Certes Mendonça Filho ne fait pas de son village isolé de marginaux un Eden épargné et fantasmé, une humanité comme revenue à son être premier innocent ; sa ville est peuplée de toxicomanes, d'avides de sexe et d'alcool, de travestis, d'obsédés par la violence (les crimes de Pacote qu'on diffuse sur écran géant), de victimes de ce système. Il en souligne néanmoins l'existence, la rappelle, en montrant les victimes de ce système qu'il critique, même si leur destin semble celui de leur éradication et de leur effacement des cartes. Ces hommes et ces femmes existent, leur voix est à entendre, leur histoire à étudier, leurs coutumes à respecter. Ces gens, civilisés et placides, n'hésiteront pas à prendre les armes, à devenir comme dépossédés d'eux-mêmes (dans une furie sous psychotropes assez terrifiante autant que jubilatoire).

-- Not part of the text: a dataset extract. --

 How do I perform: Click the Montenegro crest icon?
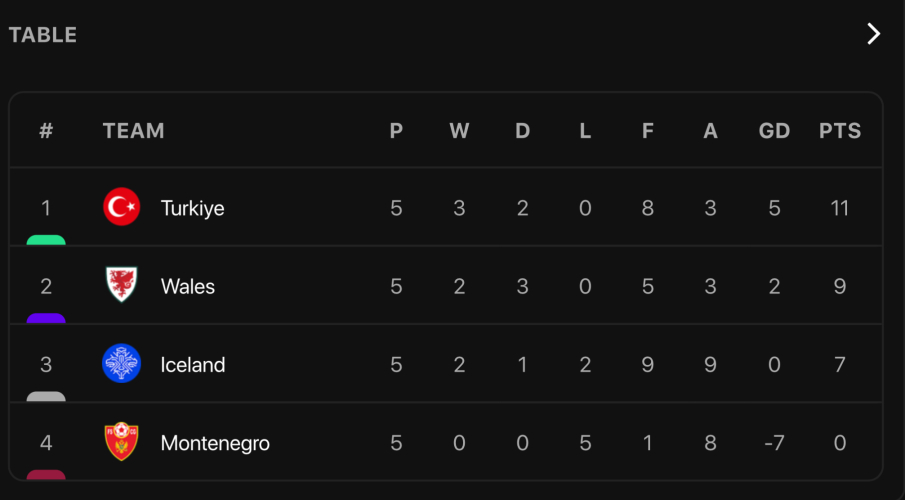121,442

C'est finalement bien de tout ça que le réalisateur brésilien souhaite parler dans ce film aux allures de fourre-tout inégal et stylistiquement paradoxal. S'il se présente comme un exigeant film d'auteur au montage ralenti et halluciné dans sa première partie, aux tons décalés, au montage désarticulé, et à l'ambiance générale incernable, il se vautre bientôt dans une parodie du film de genre anar, voire de série Z (certains dialogues, notamment entre les touristes menés par Udo Krier, sont d'une bêtise abyssale "Je serais un nazi car je suis allemand ?"). On s'étonnera donc de ce virage, qui fait passer du film d'auteur cannois à grosses longueurs à cet étrange objet horrifique et gore. On s'étonnera aussi de cette multiplicité de thèmes jetés çà et là dans un film qui s'éparpille de partout en peinant à se rassembler.
Bacurau derrière son ambition politique (dont on pourrait facilement critiquer la vision unanimement sombre et un brin réactionnaire d'un monde dévastateur) est un film aux métaphores et aux messages en fin de compte aussi fins que les gros bras américains qui envahissent le village, et dont l'explosion de violence finale pose question, laissant un léger goût de plaisir malsain de la part de son réalisateur.
On quitte Bacurau avec l'étrange sentiment d'avoir assisté à une longue tentative de justification métaphorique d'un réalisateur qui parviendrait à vendre son scénario bourrin et efficace comme une œuvre faussement complexe, prétentieuse, esthétiquement hyper calculée, dont on décèlerait petit à petit la profonde vacuité. John Carpenter, lui, ne s'embarrassait pas de formes complexes et de justifications alambiquées pour délivrer des chefs d'œuvres percutants aux scénario efficaces...
Demeure tout de même un étrange plaisir cinéphile face à cette œuvre certes inégale, too-much, extravagante, perdant trop souvent son objectif de vue, mais qui, dans ses imperfections, trouve une forme unique, bien que cabossée, jamais vue jusqu'alors, et rend un hommage, souvent grossier, mais un hommage tout de même étrangement jubilatoire à l'univers du cinéma de genre.
Un hommage qu'on n'attendait d'ailleurs pas du tout.